● **Texte source**
*****
Défaut de la Grèce : le contribuable paiera, par Paul le Guern

20 novembre 2012 | Économie, Europe

20/11/2012 — 14h00
ATHENES (NOVOpress Breizh) —
Il n’apparaît pas nécessaire d’appartenir à la famille des économistes distingués pour savoir qu’une monnaie est d’abord le reflet d’une économie. A économie forte, monnaie forte – le mark en Allemagne. A économie faible, monnaie faible – la drachme en Grèce. C’est ainsi que les choses fonctionnent habituellement, les échanges prennent en compte la compétitivité de chacun s’exprimant par le taux de change.

Avec l’introduction de l’euro et l’extension de la monnaie unique à des « petits pays » – comme la Grèce, le Portugal ou l’Irlande –, cette règle disparaissait. Tout le monde dans le même panier, l’Allemagne avec ses machines-outils et la Grèce avec son raisin de Corinthe. Autant dire que les avantages monétaires procurés à la  Grèce par l’euro (possibilité d’emprunter à des taux bas et fin de la spéculation) se trouvaient compensés – négativement – par des inconvénients d’ordre économique. Avec une monnaie forte, l’économie grecque perd toute compétitivité. D’autant plus que les outils monétaires traditionnels constitués par la dévaluation et l’inflation sont enlevés aux dix-sept membres de la zone euro.La BCE ne veut pas en entendre parler…

Dans les faits, l’euro représentait l’extension du mark aux autres pays européens. Le bon sens aurait voulu que les « petits » soient exclus de l’union monétaire. Mais la construction européenne repose sur des dogmes. Non seulement elle doit se réaliser à tout prix – le rêve de Jean Monnet -, mais encore la monnaie unique en constitue de ciment – à défaut de pouvoir réussir l’union politique. Que la banque américaine Goldman Sachs ait maquillé les comptes de la Grèce afin que celle-ci remplisse les conditions exigées (!?) pour entrer dans la zone euro, qu’importe ! L’essentiel est ailleurs pour les eurocrates : l’extension de l’Union européenne constitue un impératif idéologique : elle doit s’effectuer envers et contre tout.

Même si les transferts, subventions et prêts de la Communauté européenne à la Grèce représentaient 1,8 milliard de dollars par an entre 1981 et 1990, même si le pays d’Alexandre le Grand continue ensuite de bénéficier des fonds européens – politique dite de « cohésion » -, la situation financière va se dégrader lorsque la Grèce adopte l’euro (1er janvier 2002).

« Etouffée par l’euro cher et partant d’une base économique extrêmement faible en termes de compétitivité et d’activités exportatrices, l’économie grecque est incapable de vendre ses produits et ses services aux consommateurs extérieurs (…) Le cas grec montre bien que la valeur extérieure de la monnaie de la maison Europe, qui convient à une Allemagne qui l’impose aux autres partenaires (…) est totalement inadaptée à une économie aux caractéristiques très différentes, comme celle de la Grèce » (Jean-Jacques Rosa et Philippe Villin, Le Figaro 20/21/02/10).
*****
● **Consignes**
A: Restituez mot pour mot le passage de l'article sur la Grèce qui commence aux mots « 20/11/2012 — 14h00 » et s'arrête après les mots « taux de change. ».
B: D'après l'article sur la Grèce, à quelle date le pays a-t-il adopté l'euro ?
Les données qui suivent ne servent pas pour ce travail.
*****
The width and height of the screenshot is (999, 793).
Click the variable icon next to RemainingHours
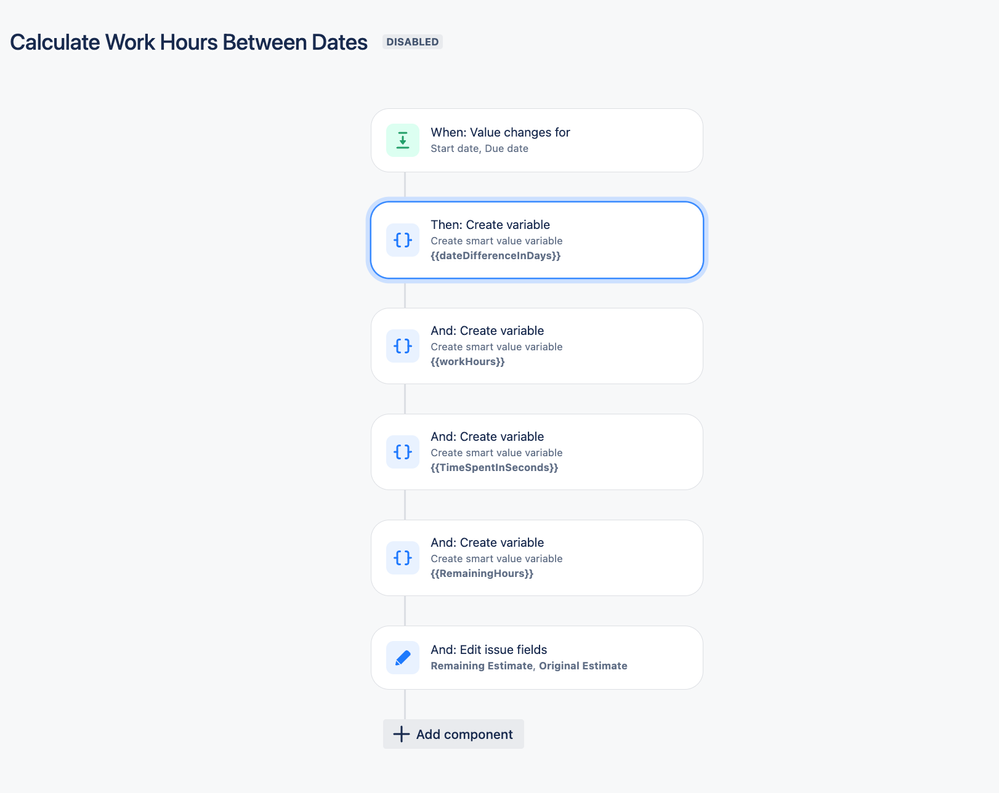402,558
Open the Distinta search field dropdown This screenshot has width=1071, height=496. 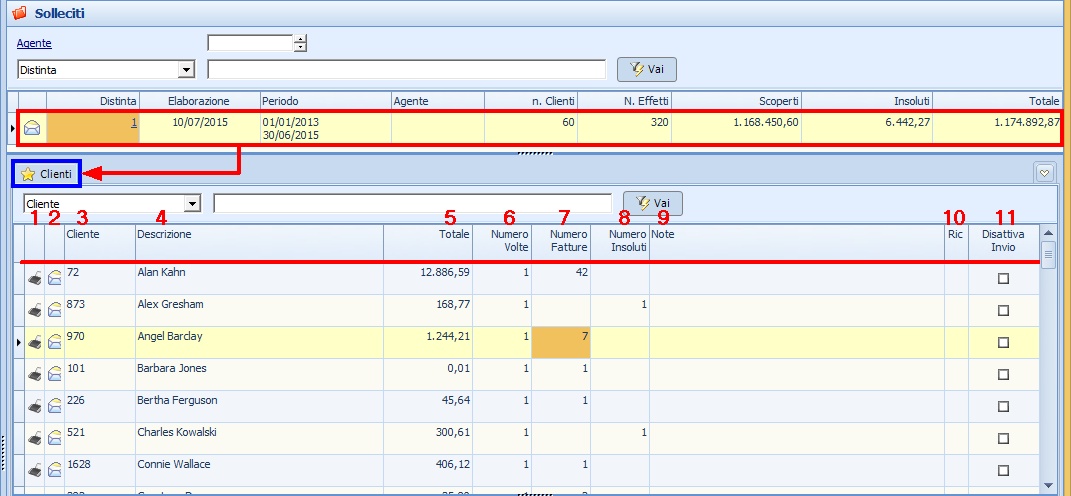[186, 70]
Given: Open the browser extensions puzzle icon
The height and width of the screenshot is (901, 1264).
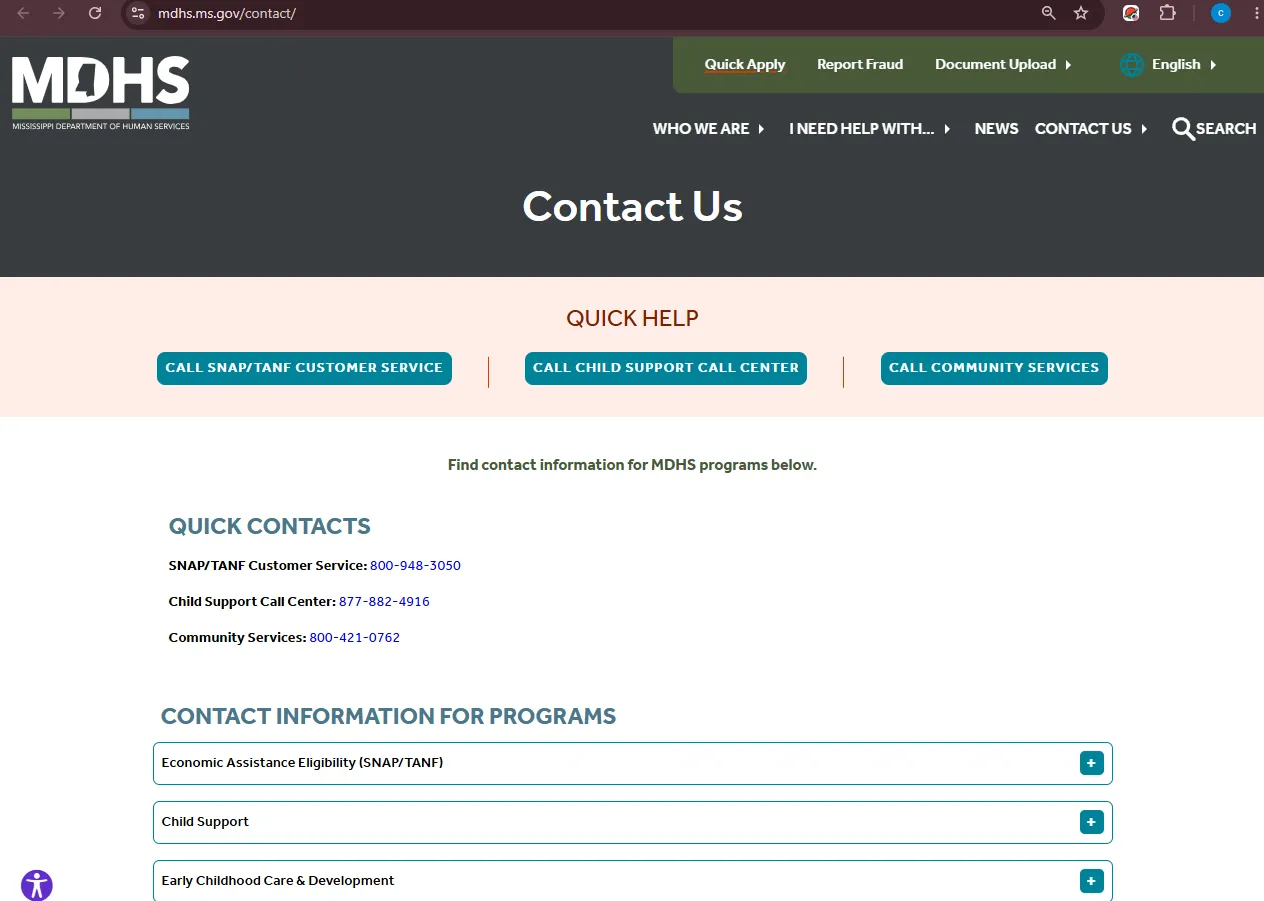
*****
● **Réponses détaillées**
A:
20/11/2012 — 14h00
ATHENES (NOVOpress Breizh) —
Il n’apparaît pas nécessaire d’appartenir à la famille des économistes distingués pour savoir qu’une monnaie est d’abord le reflet d’une économie. A économie forte, monnaie forte – le mark en Allemagne. A économie faible, monnaie faible – la drachme en Grèce. C’est ainsi que les choses fonctionnent habituellement, les échanges prennent en compte la compétitivité de chacun s’exprimant par le taux de change.

B: Le 1er janvier 2002.